[Prompt]: Reproduce the entire listing below word for word, line by line.

[Supplied data]:

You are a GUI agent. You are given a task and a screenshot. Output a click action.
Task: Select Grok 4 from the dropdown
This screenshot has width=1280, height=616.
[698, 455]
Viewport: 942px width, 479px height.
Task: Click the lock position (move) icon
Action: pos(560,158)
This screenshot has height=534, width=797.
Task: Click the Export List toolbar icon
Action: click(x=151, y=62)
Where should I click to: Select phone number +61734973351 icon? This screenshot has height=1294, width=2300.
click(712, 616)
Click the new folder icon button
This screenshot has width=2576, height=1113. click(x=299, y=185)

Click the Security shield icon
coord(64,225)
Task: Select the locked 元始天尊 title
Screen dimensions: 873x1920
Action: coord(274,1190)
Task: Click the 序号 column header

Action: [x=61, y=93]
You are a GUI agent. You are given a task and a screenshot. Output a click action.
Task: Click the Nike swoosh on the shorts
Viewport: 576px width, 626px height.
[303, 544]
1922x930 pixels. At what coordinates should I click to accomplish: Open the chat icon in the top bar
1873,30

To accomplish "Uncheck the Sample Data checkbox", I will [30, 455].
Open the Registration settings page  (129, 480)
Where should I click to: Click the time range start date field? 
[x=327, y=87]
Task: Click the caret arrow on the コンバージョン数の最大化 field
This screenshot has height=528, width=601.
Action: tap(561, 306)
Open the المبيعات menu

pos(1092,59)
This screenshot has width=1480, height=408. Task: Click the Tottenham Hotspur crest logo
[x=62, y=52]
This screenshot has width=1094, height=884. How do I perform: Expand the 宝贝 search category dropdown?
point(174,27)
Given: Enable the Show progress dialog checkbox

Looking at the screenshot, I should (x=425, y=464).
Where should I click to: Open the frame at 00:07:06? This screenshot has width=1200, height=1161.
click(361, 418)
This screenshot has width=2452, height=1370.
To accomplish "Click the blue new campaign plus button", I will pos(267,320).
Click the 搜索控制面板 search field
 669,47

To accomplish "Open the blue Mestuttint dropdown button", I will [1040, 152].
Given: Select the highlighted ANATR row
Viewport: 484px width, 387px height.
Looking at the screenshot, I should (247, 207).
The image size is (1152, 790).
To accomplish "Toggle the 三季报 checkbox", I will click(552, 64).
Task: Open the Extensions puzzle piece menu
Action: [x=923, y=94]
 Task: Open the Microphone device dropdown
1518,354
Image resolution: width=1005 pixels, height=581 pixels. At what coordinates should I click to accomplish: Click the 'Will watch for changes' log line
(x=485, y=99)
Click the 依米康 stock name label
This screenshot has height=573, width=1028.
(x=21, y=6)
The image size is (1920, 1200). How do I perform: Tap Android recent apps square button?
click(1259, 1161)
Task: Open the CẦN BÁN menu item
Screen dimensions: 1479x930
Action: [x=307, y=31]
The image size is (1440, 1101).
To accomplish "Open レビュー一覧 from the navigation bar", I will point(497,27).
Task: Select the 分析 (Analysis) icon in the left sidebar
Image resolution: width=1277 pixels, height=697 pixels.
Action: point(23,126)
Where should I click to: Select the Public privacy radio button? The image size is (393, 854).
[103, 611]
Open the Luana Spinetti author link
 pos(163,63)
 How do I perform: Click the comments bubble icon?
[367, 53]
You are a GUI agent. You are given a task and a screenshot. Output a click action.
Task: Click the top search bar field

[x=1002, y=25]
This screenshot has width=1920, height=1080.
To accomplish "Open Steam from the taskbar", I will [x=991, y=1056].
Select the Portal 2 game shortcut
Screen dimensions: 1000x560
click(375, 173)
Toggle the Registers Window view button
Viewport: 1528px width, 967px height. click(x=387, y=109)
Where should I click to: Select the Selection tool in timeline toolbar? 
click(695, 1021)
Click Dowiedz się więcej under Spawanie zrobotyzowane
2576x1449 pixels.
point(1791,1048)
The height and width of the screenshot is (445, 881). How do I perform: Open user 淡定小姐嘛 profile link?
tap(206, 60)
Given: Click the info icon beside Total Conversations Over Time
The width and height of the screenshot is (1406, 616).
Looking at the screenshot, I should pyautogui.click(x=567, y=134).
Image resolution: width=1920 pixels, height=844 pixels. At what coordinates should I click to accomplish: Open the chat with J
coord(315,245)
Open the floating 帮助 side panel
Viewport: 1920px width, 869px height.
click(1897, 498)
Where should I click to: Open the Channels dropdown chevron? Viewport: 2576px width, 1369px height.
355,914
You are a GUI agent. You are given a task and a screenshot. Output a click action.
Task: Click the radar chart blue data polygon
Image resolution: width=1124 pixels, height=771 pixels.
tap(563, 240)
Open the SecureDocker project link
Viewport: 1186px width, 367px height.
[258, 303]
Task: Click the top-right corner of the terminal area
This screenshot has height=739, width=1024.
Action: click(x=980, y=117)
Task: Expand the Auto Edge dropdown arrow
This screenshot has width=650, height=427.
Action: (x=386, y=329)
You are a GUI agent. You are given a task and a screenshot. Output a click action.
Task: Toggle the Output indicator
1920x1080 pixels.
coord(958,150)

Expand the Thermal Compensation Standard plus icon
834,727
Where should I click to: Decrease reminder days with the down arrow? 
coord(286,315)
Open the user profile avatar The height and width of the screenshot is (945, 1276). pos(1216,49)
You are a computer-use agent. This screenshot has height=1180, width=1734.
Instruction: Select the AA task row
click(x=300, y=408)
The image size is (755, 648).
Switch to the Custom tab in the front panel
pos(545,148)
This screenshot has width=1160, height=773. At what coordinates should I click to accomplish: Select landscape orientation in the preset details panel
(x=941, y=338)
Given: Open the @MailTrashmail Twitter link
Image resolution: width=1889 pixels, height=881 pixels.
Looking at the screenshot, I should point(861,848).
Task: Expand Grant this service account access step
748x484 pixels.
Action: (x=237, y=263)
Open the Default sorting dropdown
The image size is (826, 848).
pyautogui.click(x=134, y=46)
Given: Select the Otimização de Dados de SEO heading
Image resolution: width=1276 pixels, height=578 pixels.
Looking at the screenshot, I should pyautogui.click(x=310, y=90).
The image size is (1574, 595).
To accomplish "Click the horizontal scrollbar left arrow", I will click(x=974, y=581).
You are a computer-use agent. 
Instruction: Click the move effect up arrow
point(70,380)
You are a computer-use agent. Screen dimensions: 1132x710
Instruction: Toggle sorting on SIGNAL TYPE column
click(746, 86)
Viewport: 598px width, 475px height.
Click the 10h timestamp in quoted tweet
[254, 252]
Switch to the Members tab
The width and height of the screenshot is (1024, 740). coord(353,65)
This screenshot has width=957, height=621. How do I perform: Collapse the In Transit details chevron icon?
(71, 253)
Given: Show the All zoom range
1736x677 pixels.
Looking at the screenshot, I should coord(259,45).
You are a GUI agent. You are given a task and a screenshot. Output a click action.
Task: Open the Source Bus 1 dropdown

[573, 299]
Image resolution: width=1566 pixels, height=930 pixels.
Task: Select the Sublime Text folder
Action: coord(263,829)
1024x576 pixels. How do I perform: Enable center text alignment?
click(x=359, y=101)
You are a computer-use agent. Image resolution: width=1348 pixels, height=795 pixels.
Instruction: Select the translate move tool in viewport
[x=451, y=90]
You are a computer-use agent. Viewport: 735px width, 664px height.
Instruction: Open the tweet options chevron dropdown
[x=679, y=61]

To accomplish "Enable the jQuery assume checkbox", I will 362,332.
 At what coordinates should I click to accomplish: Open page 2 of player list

[Finished answer]:
You are a GUI agent. You are given a task and a screenshot. Output a click action.
Task: Select Grok 4 from the dropdown
This screenshot has width=1280, height=616.
[698, 455]
Viewport: 942px width, 479px height.
Task: Click the lock position (move) icon
Action: pos(560,158)
This screenshot has height=534, width=797.
Task: Click the Export List toolbar icon
Action: click(x=151, y=62)
Where should I click to: Select phone number +61734973351 icon? This screenshot has height=1294, width=2300.
click(712, 616)
Click the new folder icon button
This screenshot has width=2576, height=1113. click(x=299, y=185)

Click the Security shield icon
coord(64,225)
Task: Select the locked 元始天尊 title
Screen dimensions: 873x1920
Action: coord(274,1190)
Task: Click the 序号 column header

Action: [x=61, y=93]
You are a GUI agent. You are given a task and a screenshot. Output a click action.
Task: Click the Nike swoosh on the shorts
Viewport: 576px width, 626px height.
[303, 544]
1922x930 pixels. At what coordinates should I click to accomplish: Open the chat icon in the top bar
1873,30

To accomplish "Uncheck the Sample Data checkbox", I will [30, 455].
Open the Registration settings page  (129, 480)
Where should I click to: Click the time range start date field? 
[x=327, y=87]
Task: Click the caret arrow on the コンバージョン数の最大化 field
This screenshot has height=528, width=601.
Action: tap(561, 306)
Open the المبيعات menu

pos(1092,59)
This screenshot has width=1480, height=408. Task: Click the Tottenham Hotspur crest logo
[x=62, y=52]
This screenshot has width=1094, height=884. How do I perform: Expand the 宝贝 search category dropdown?
point(174,27)
Given: Enable the Show progress dialog checkbox

Looking at the screenshot, I should (x=425, y=464).
Where should I click to: Open the frame at 00:07:06? This screenshot has width=1200, height=1161.
click(361, 418)
This screenshot has width=2452, height=1370.
To accomplish "Click the blue new campaign plus button", I will pos(267,320).
Click the 搜索控制面板 search field
 669,47

To accomplish "Open the blue Mestuttint dropdown button", I will [1040, 152].
Given: Select the highlighted ANATR row
Viewport: 484px width, 387px height.
Looking at the screenshot, I should (247, 207).
The image size is (1152, 790).
To accomplish "Toggle the 三季报 checkbox", I will click(552, 64).
Task: Open the Extensions puzzle piece menu
Action: [x=923, y=94]
 Task: Open the Microphone device dropdown
1518,354
Image resolution: width=1005 pixels, height=581 pixels. At what coordinates should I click to accomplish: Click the 'Will watch for changes' log line
(x=485, y=99)
Click the 依米康 stock name label
This screenshot has height=573, width=1028.
(x=21, y=6)
The image size is (1920, 1200). How do I perform: Tap Android recent apps square button?
click(1259, 1161)
Task: Open the CẦN BÁN menu item
Screen dimensions: 1479x930
Action: [x=307, y=31]
The image size is (1440, 1101).
To accomplish "Open レビュー一覧 from the navigation bar", I will point(497,27).
Task: Select the 分析 (Analysis) icon in the left sidebar
Image resolution: width=1277 pixels, height=697 pixels.
Action: point(23,126)
Where should I click to: Select the Public privacy radio button? The image size is (393, 854).
[103, 611]
Open the Luana Spinetti author link
 pos(163,63)
 How do I perform: Click the comments bubble icon?
[367, 53]
You are a GUI agent. You are given a task and a screenshot. Output a click action.
Task: Click the top search bar field

[x=1002, y=25]
This screenshot has width=1920, height=1080.
To accomplish "Open Steam from the taskbar", I will [x=991, y=1056].
Select the Portal 2 game shortcut
Screen dimensions: 1000x560
click(375, 173)
Toggle the Registers Window view button
Viewport: 1528px width, 967px height. click(x=387, y=109)
Where should I click to: Select the Selection tool in timeline toolbar? 
click(695, 1021)
Click Dowiedz się więcej under Spawanie zrobotyzowane
2576x1449 pixels.
point(1791,1048)
The height and width of the screenshot is (445, 881). How do I perform: Open user 淡定小姐嘛 profile link?
tap(206, 60)
Given: Click the info icon beside Total Conversations Over Time
The width and height of the screenshot is (1406, 616).
Looking at the screenshot, I should pyautogui.click(x=567, y=134).
Image resolution: width=1920 pixels, height=844 pixels. At what coordinates should I click to accomplish: Open the chat with J
coord(315,245)
Open the floating 帮助 side panel
Viewport: 1920px width, 869px height.
click(1897, 498)
Where should I click to: Open the Channels dropdown chevron? Viewport: 2576px width, 1369px height.
355,914
You are a GUI agent. You are given a task and a screenshot. Output a click action.
Task: Click the radar chart blue data polygon
Image resolution: width=1124 pixels, height=771 pixels.
tap(563, 240)
Open the SecureDocker project link
Viewport: 1186px width, 367px height.
[258, 303]
Task: Click the top-right corner of the terminal area
This screenshot has height=739, width=1024.
Action: click(x=980, y=117)
Task: Expand the Auto Edge dropdown arrow
This screenshot has width=650, height=427.
Action: (x=386, y=329)
You are a GUI agent. You are given a task and a screenshot. Output a click action.
Task: Toggle the Output indicator
1920x1080 pixels.
coord(958,150)

Expand the Thermal Compensation Standard plus icon
834,727
Where should I click to: Decrease reminder days with the down arrow? 
coord(286,315)
Open the user profile avatar The height and width of the screenshot is (945, 1276). pos(1216,49)
You are a computer-use agent. This screenshot has height=1180, width=1734.
Instruction: Select the AA task row
click(x=300, y=408)
The image size is (755, 648).
Switch to the Custom tab in the front panel
pos(545,148)
This screenshot has width=1160, height=773. At what coordinates should I click to accomplish: Select landscape orientation in the preset details panel
(x=941, y=338)
Given: Open the @MailTrashmail Twitter link
Image resolution: width=1889 pixels, height=881 pixels.
Looking at the screenshot, I should point(861,848).
Task: Expand Grant this service account access step
748x484 pixels.
Action: (x=237, y=263)
Open the Default sorting dropdown
The image size is (826, 848).
pyautogui.click(x=134, y=46)
Given: Select the Otimização de Dados de SEO heading
Image resolution: width=1276 pixels, height=578 pixels.
Looking at the screenshot, I should pyautogui.click(x=310, y=90).
The image size is (1574, 595).
To accomplish "Click the horizontal scrollbar left arrow", I will click(x=974, y=581).
You are a computer-use agent. 
Instruction: Click the move effect up arrow
point(70,380)
You are a computer-use agent. Screen dimensions: 1132x710
Instruction: Toggle sorting on SIGNAL TYPE column
click(746, 86)
Viewport: 598px width, 475px height.
Click the 10h timestamp in quoted tweet
[254, 252]
Switch to the Members tab
The width and height of the screenshot is (1024, 740). coord(353,65)
This screenshot has width=957, height=621. How do I perform: Collapse the In Transit details chevron icon?
(71, 253)
Given: Show the All zoom range
1736x677 pixels.
Looking at the screenshot, I should coord(259,45).
You are a GUI agent. You are given a task and a screenshot. Output a click action.
Task: Open the Source Bus 1 dropdown

[573, 299]
Image resolution: width=1566 pixels, height=930 pixels.
Task: Select the Sublime Text folder
Action: coord(263,829)
1024x576 pixels. How do I perform: Enable center text alignment?
click(x=359, y=101)
You are a computer-use agent. Image resolution: width=1348 pixels, height=795 pixels.
Instruction: Select the translate move tool in viewport
[x=451, y=90]
You are a computer-use agent. Viewport: 735px width, 664px height.
Instruction: Open the tweet options chevron dropdown
[x=679, y=61]

To accomplish "Enable the jQuery assume checkbox", I will 362,332.
 At what coordinates should I click to accomplish: Open page 2 of player list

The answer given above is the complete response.